U.N. nuclear inspectors continue "to have serious concerns regarding possible military dimensions to Iran's nuclear program," Yukiya Amano, director-general of the Vienna-based International Atomic Energy Agency, writes in the report issued Friday.

"As Iran is not providing the necessary cooperation … the agency is unable to provide credible assurance about the absence of undeclared nuclear material and activities in Iran, and therefore to conclude that all nuclear material in Iran is in peaceful activities," Amano states.

Tension over Iran has risen sharply in recent weeks as the United States and the European Union have imposed additional sanctions on Tehran's oil exports and banking sector.

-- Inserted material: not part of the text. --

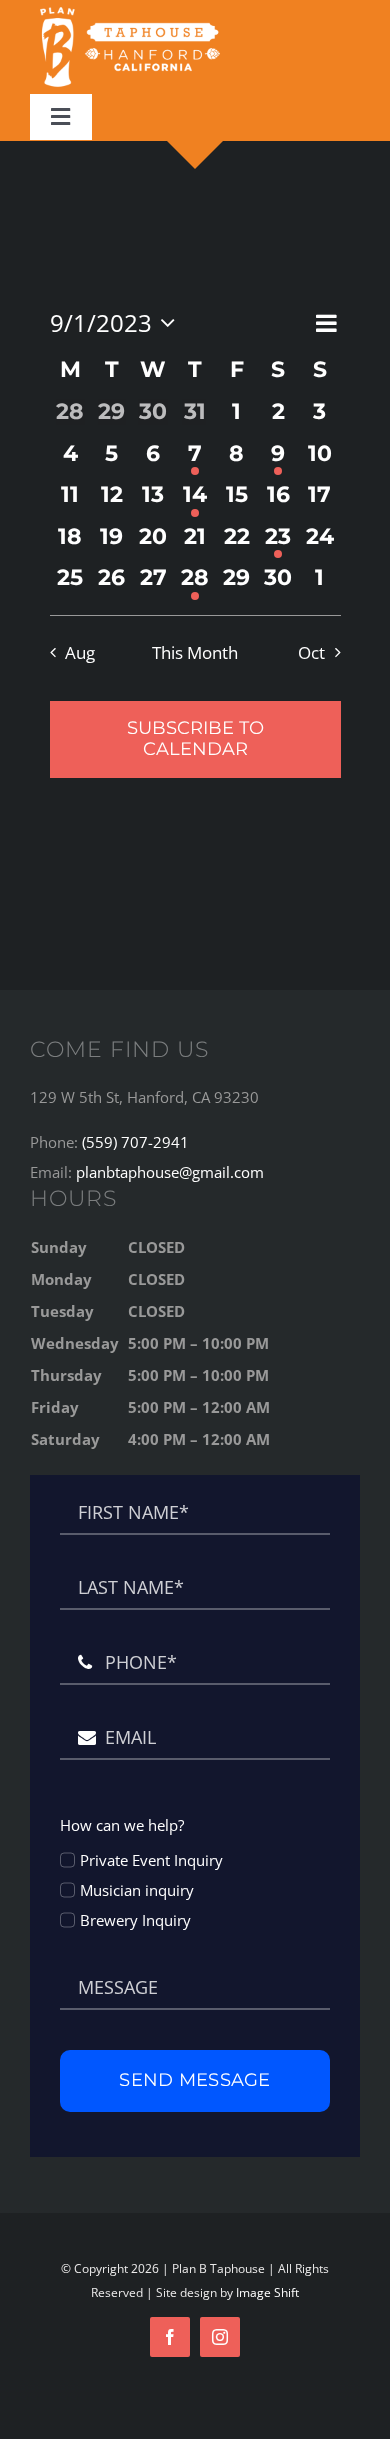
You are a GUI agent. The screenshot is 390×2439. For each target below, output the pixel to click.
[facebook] (170, 2337)
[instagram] (220, 2337)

The strain comes amid reports of sabotage at Iranian nuclear and missile facilities and threats that Israel might launch a preemptive military strike on Iran's nuclear sites.

Iran has stepped up its uranium enrichment efforts at several sites in recent months, including Fordow, a once-secret facility near the city of Qom, the report says. Tehran acknowledged the Fordow facility to the IAEA in 2009, after Western intelligence agencies say they first discovered it.

The arrays of centrifuges at Fordow, however, are less sophisticated than the system Iran initially intended to install, the report says.

Iran says it is enriching uranium for energy and other peaceful purposes, but highly enriched uranium can be used for nuclear weapons. The facility at Fordow has caused concern because it is deep underground and thus may be protected from a military airstrike.

The report indicates that Iran is enriching uranium to a level of 20%, a purity level higher than needed for reactors to produce electricity. Tehran says it is enriching nuclear fuel to 20% for use in a civilian research reactor. Experts say the material can be quickly upgraded to the 90% level needed for a bomb if Iran chooses to do so.

Iranian officials refused to allow IAEA inspectors to visit the Parchin military base on two recent trips. In 2000, Iran built a large explosives containment vessel at Parchin to conduct experiments that are "strong indicators of possible weapon development," according to an IAEA report issued last November.

U.S. intelligence agencies years ago concluded that Iran's leaders halted nuclear weapons development in 2003. The IAEA inspections are designed, in part, to see whether any illicit work has resumed, which would violate Iran's obligations under the Nuclear Nonproliferation Treaty. In the Nov. 8 report, the inspectors warn that clandestine research on high-speed detonators and other technology "may still be ongoing."

White House national security spokesman Tommy Vietor said the latest report "confirms what we already knew: Iran has continued to pursue its uranium enrichment program in violation of multiple United Nations Security Council resolutions without demonstrating any credible or legitimate purpose for doing so."

Until Iran stops "stonewalling" international inspectors and suspends its enrichment program, "its isolation from the international community will only continue to grow," Vietor said.